The losses suffered in a recent algae attack are far higher than first feared for Salmones Camanchaca, Chile’s largest salmon farmer.
After being hit by further algae-based mortalities, the company issued an update late on Sunday night saying it had lost 1.3 million fish which is likely to cost it more than $4m.
In a statement published on Oslo’s Euronext website, Salmones Camanchaca, said: “The toxic algal bloom in the Comau Fjord, Los Lagos Region (of) Chile affecting the Leptepu, Porcelana and Loncochalgua farming sites, has caused to date an
accumulated mortality of 1.3 million fish, equivalent to 2,250 tons of biomass, with weights between 450 grams and 2.5Kg depending on the affected site, making an average weight of 1.2Kg.
“This mortality corresponds to 11% of the company’s total fish.”
The previous loss estimate when the original algae attack was first reported in mid-March was 162,000 fish or 2.9% of biomass.
The statement adds: “Based on the information available at this time, it is estimated that the event in the Comau Fjord will generate a direct financial loss of $4.4m (£3.17m), net of estimated insurance claim, which has been activated, and of which deductibles have already been fully applied to this calculation… 2021 harvest volume estimates are reduced to a range of 41,000 to 44,000 tonnes whole fish equivalent (WFE) of Atlantic salmon.”
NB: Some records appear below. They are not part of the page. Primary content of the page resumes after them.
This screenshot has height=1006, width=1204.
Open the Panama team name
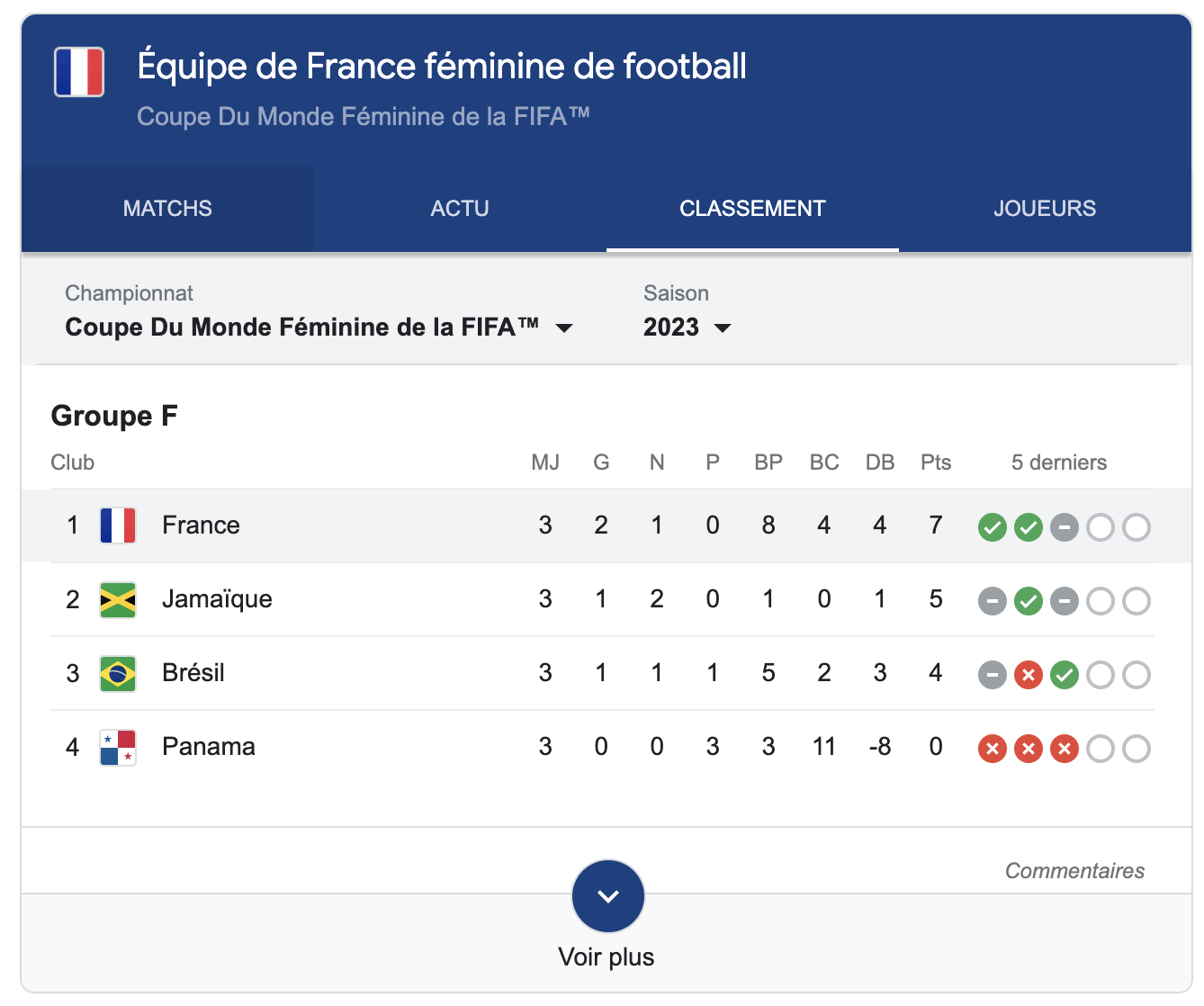[x=209, y=747]
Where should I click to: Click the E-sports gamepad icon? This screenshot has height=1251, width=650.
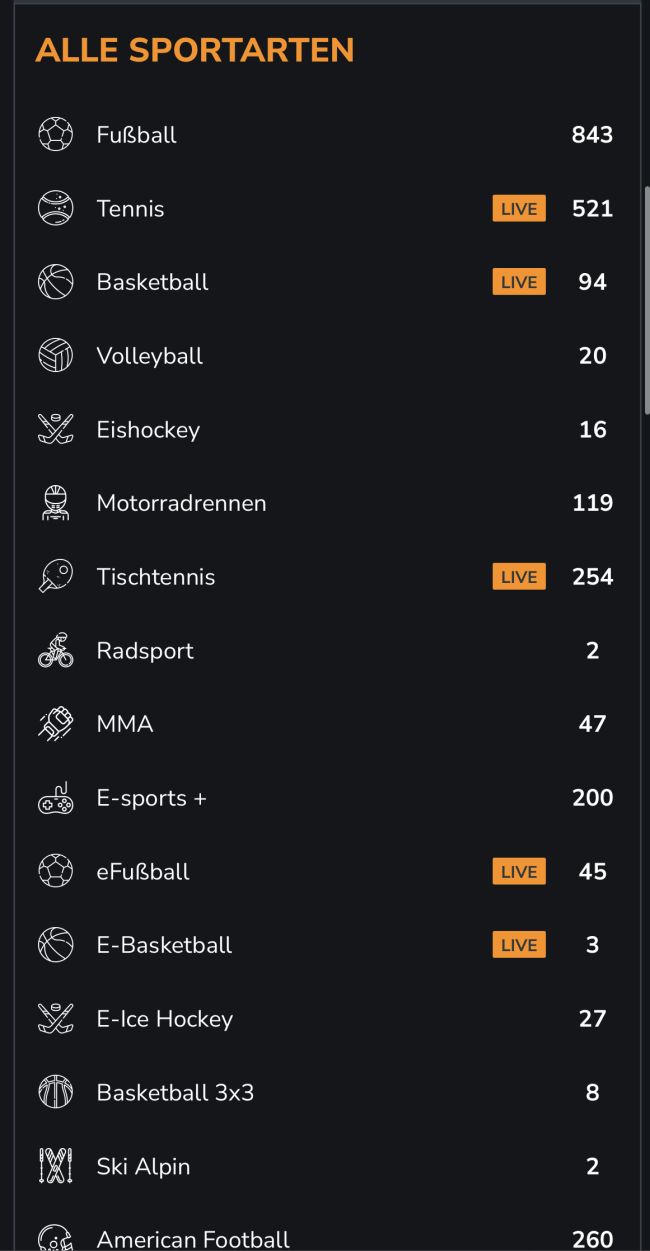(x=55, y=798)
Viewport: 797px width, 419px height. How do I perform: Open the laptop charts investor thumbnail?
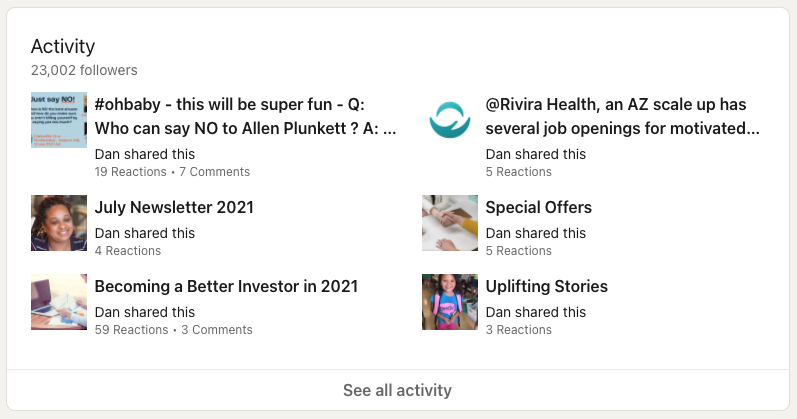pos(59,302)
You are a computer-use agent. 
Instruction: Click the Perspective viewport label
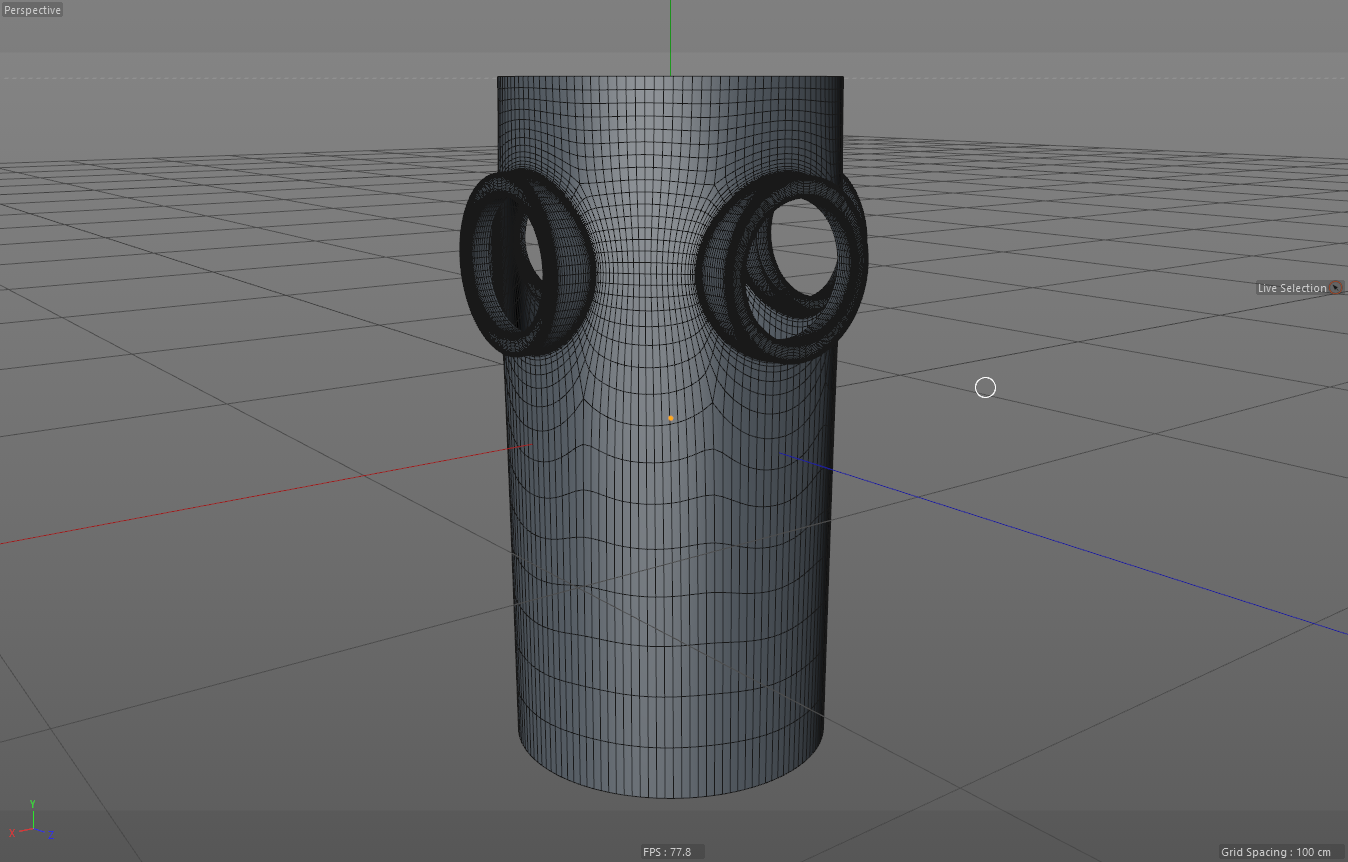tap(32, 10)
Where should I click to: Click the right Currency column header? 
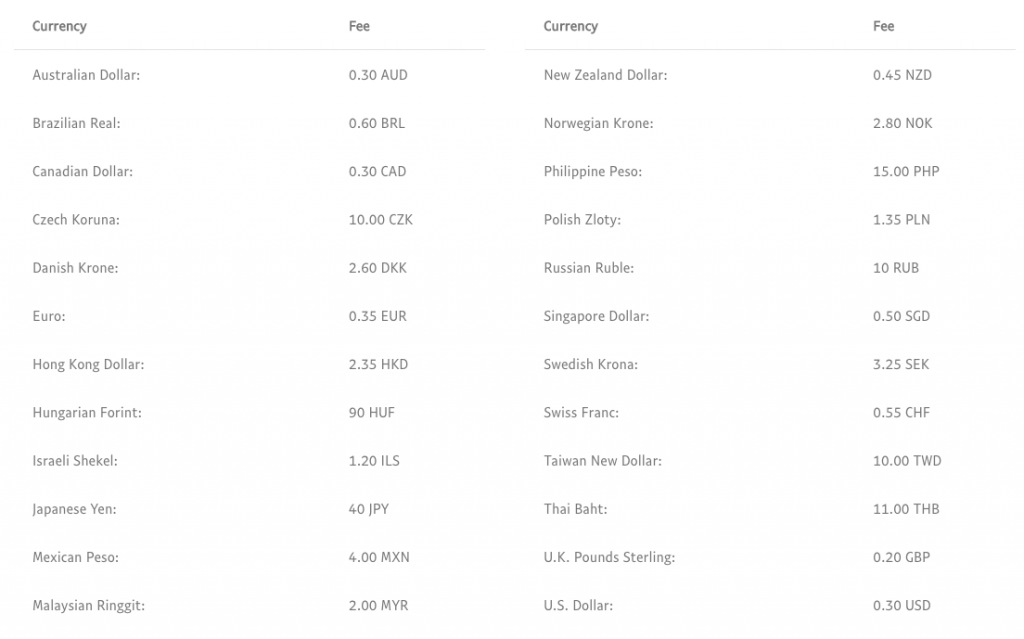pyautogui.click(x=570, y=26)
The collection of dead fish will continue to be carried out normally and in accordance with current contingency plans, the company said, and the surviving fish are being transferred to sites outside the Comau Fjord, which is expected to be completed soon,” it concludes.
Algal blooms are a natural phenomenon and notoriously difficult to control or predict. They suck up oxygen in the water, suffocating fish contained in farm cages.
Salmones Camanchaca S.A. is a vertically and fully integrated salmon producer, harvesting 53,000 tonnes (WFE) last year from its core Atlantic salmon business.
It said it expects that figure to rise to 60,000 tonnes by 2023 and has recently expanded into farming Pacific salmon.